> Problem details
Each line below that holds the word "computer" counts once; state the total number of such lines and nothing else.

(Items listed in a dataset)
*-*-*
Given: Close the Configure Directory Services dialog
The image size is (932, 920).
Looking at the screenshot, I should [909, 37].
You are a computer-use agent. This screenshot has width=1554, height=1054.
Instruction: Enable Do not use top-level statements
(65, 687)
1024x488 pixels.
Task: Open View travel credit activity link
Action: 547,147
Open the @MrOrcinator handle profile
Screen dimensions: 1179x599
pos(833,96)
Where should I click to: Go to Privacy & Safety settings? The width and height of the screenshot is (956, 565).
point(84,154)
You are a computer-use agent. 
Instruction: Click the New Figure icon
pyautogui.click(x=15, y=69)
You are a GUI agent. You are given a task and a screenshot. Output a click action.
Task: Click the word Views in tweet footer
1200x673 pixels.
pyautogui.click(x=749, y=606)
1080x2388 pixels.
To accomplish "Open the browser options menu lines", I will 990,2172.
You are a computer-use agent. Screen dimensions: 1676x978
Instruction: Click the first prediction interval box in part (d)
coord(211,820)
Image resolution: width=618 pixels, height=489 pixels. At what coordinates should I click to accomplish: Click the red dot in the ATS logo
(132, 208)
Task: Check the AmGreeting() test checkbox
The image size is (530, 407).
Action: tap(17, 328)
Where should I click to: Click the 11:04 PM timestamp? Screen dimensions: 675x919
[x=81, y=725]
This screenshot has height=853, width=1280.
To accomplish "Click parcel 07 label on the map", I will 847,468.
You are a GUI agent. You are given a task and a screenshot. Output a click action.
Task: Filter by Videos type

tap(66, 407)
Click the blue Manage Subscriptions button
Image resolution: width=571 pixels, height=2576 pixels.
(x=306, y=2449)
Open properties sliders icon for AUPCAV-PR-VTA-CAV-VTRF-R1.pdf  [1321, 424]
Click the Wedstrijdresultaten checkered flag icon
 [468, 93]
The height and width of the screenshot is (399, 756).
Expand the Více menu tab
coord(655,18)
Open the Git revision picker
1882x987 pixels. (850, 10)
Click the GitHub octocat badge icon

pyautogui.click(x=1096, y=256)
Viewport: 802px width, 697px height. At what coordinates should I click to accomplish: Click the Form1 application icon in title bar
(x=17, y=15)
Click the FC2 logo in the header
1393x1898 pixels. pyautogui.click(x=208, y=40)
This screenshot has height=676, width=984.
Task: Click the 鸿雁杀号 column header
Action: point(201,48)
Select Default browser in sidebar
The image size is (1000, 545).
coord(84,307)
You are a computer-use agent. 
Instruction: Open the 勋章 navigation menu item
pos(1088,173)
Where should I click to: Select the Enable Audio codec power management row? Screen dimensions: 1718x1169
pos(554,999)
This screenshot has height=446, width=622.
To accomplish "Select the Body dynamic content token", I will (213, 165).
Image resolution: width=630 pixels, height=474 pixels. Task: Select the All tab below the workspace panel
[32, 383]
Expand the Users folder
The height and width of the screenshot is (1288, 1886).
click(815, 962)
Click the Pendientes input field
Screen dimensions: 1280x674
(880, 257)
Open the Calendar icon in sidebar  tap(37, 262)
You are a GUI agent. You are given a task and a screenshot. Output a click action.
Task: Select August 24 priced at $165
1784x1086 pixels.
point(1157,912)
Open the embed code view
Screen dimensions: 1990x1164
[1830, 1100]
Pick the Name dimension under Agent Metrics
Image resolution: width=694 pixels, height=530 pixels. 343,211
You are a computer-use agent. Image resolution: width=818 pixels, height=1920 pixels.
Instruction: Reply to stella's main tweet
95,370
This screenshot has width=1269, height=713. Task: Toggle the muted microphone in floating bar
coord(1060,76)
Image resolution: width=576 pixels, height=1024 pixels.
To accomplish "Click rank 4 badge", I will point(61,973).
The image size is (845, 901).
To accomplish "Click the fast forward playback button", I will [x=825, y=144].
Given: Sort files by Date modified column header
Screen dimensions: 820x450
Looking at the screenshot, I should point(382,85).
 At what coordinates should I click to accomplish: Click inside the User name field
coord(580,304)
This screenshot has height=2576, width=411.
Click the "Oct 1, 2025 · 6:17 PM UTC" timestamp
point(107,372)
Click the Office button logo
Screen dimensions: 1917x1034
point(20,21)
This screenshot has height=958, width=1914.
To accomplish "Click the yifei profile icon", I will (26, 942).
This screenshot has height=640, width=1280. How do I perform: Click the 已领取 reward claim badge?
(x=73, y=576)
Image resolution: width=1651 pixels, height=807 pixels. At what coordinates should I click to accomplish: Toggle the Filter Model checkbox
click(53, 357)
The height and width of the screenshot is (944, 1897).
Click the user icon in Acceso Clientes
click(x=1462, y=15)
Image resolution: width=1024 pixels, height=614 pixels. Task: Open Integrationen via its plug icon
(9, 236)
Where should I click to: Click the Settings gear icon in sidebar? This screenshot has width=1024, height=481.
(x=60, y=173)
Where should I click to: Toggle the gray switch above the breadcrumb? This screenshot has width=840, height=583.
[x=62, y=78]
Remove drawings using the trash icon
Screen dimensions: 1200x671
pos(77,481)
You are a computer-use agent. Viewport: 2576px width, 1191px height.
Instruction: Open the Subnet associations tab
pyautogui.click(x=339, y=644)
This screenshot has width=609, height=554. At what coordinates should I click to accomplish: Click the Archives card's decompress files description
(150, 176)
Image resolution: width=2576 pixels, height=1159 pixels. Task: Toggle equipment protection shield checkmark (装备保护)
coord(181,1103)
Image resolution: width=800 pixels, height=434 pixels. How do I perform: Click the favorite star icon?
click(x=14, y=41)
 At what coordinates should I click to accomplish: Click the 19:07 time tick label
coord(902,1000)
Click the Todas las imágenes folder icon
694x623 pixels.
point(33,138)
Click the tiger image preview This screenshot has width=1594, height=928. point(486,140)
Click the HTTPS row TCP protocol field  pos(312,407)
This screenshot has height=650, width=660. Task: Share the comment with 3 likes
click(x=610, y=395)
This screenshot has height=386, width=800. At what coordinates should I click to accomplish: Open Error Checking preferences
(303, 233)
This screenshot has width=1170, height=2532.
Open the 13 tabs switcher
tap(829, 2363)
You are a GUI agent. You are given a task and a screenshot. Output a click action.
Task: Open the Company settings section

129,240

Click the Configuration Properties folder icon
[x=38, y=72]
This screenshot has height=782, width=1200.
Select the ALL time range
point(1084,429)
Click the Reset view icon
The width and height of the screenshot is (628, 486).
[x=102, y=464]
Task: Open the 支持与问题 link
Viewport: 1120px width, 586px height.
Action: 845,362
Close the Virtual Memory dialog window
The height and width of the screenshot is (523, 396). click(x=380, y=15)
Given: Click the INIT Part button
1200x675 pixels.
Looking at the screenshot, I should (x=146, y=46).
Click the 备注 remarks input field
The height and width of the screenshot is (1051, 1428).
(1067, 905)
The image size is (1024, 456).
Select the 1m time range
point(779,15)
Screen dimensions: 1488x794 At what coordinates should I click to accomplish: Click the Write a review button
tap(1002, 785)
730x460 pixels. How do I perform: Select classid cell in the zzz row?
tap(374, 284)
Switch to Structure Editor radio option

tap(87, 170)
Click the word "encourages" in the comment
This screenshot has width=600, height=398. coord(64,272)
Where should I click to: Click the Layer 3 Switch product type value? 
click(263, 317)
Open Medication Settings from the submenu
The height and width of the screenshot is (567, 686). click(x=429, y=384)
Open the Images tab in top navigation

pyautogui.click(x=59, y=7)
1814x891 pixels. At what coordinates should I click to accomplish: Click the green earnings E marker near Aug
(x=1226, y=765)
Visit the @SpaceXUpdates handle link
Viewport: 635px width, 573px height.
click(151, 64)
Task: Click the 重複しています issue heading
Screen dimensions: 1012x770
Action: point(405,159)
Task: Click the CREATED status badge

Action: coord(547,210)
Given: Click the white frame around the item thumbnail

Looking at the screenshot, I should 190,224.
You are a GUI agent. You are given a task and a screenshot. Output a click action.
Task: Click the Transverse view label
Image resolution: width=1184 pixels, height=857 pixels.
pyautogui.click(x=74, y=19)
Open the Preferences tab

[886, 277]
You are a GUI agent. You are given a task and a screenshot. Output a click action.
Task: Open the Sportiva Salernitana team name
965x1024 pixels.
*-*-*
> Reply
6